Neither `glimpse` nor `qgrep`, to my knowledge, directly supports pre-processing / document conversion (like `pdftotext`), though I imagine this would be easy to add to either replicating Desktop Search. (Indirectly, at some space cost, you could always dump conversions into a shadow file hierarchy, index that, and then translate path names.)
function frg --description "rg tui built with fzf and bat"

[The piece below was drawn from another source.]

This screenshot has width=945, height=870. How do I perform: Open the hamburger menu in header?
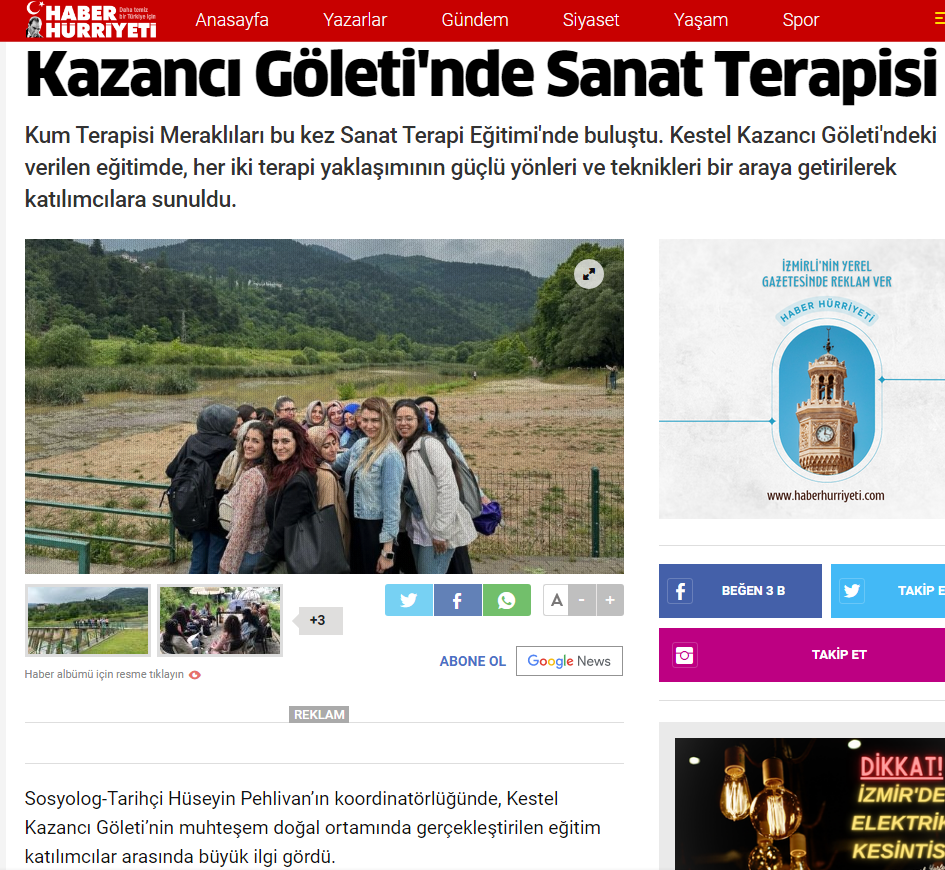click(x=939, y=19)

rg --ignore-case --color=always --line-number --no-heading "$argv" |
fzf --ansi \
--color 'hl:-1:underline,hl+:-1:underline:reverse' \
--delimiter ':' \
--preview "bat --color=always {1} --theme='Solarized (light)' --highlight-line {2}" \
--preview-window 'up,60%,border-bottom,+{2}+3/3,~3' \
--bind "enter:become($EDITOR +{2} {1})"
end
Still not a fan of the string-based injections based on the colon and newline characters, but all versions suffer from it. (also: nice that fzf does the right thing and prevents space and quote injection by default).
I've never really seen PowerShell beyond minimal commands, but after seeing the parent, I definitely think it has the superior syntax of the shells. Especially for scripts.
I expected to like Powershell when I began working somewhere with a lot of Windows (after decades of mostly Linux). I figured on paper this sounds like it has learned many important lessons that Unix shells could learn but (at least the popular ones) didn't, it's been given a blank canvas, the principles it's working to make sense, it has good people behind it. So I even undertook to write a modest new piece of glue code in Power Shell, after all if it had been on Linux I'd definitely consider the Bourne shell as well as Python for the work...
Then I tried it and I strongly dislike it. The syntax is clunky, it's really no better than popular Unix shells at being a "real" programming language, and yet it's not as good as they are at being just a shell either.
It also just doesn't feel like a quality product. On my work Windows laptop, Powershell will sometimes not quite bother flushing after it starts, so I get the banner text and then... I have to hit "enter" to get it to finish up and write a prompt. In JSON parsing the provided JSON parser has some arbitrary limits... which vary from one version to another. So code which worked fine on machine #1 just silently doesn't work on machine #2 since the JSON parsers were changed and nobody apparently thought that was worth calling out. If you told me this was the beta of Microsoft's new product I'd be excited but feel I needed to provide lots of feedback. Knowing this is the finished product I am underwhelmed.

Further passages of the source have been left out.